BUSINESS CONTINUITY PLANNING AND SOLUTIONS
GUIDE TO RISK AND PROTECTION

Today's IT world increasingly requires non-stop access to the entire spectrum of computing and communications services to enable an organisation to operate in an effective and profitable manner. Any disruption to system availability is costly in terms of operations, lost revenue, missed deadlines and customer experience. Thus there is massive demand for full availability of IT equipment. The challenge for the IT professional is to balance the risks against the cost of protection to achieve full availability and justify this within their own operating environment.
The following topics cover the evaluation path to determining what type of protection should be considered and solutions to some common problems.
 

1. Operational Requirements

The simple fact is that like all forms of insurance, protection costs. You need to ensure that the level of cover is realistic for the operational needs and is cost-effective. IT equipment can broadly be categorised as critical and non-critical. Anything that has an operational impact and its loss would cause real pain; either internal or external is considered critical.
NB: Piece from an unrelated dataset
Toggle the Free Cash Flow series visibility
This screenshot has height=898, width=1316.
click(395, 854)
Conversely, services that do not adversely effect core operations or customers are non-critical. As well as covering critical servers, the communications path, including terminating devices must also be considered.
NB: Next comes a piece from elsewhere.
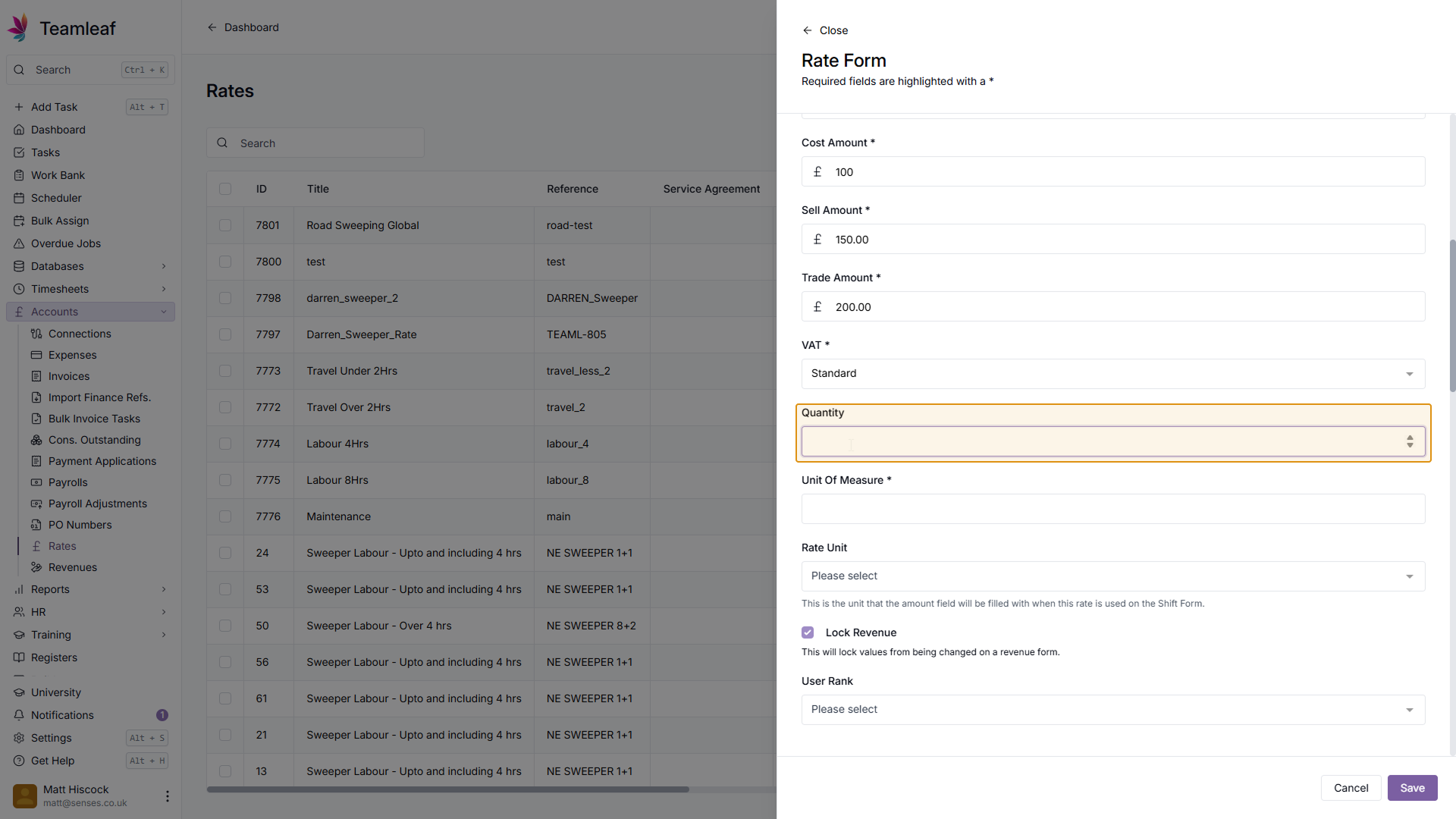
Task: Click the Bulk Assign sidebar icon
Action: click(x=19, y=221)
In many organisations the customer-facing teams are considered a critical component and it may be prudent to ensure they enjoy full protection to avoid any customer impact. Many organisations choose to group their critical staff and provide them with a protected environment to ensure business continuity. This is achieved through physical co-location or assigning a special "hot-desk" area where the staff can work in an emergency with guaranteed access to services.
 

2. Risk Assessment

Risks are everywhere and simple steps can be taken to minimise the obvious issues such as poor wiring, inadequate ventilation and access to equipment. The main issues are:
 

2.1 Electrical Power Risk

Mains power failure is a commonplace occurrence in the UK as the dated distribution network is pushed to capacity with a maintenance-upon-failure attitude increasingly prevalent in today's de-regulated power industry. We also suffer from regular disruption due to building works and natural disasters such as flooding. There is the constant threat of brown-outs which may only cause the lights to flicker, but can severely disrupt IT equipment by causing power-downs and re-boots. By nature they are very difficult to trace, so can recur over a long period of time.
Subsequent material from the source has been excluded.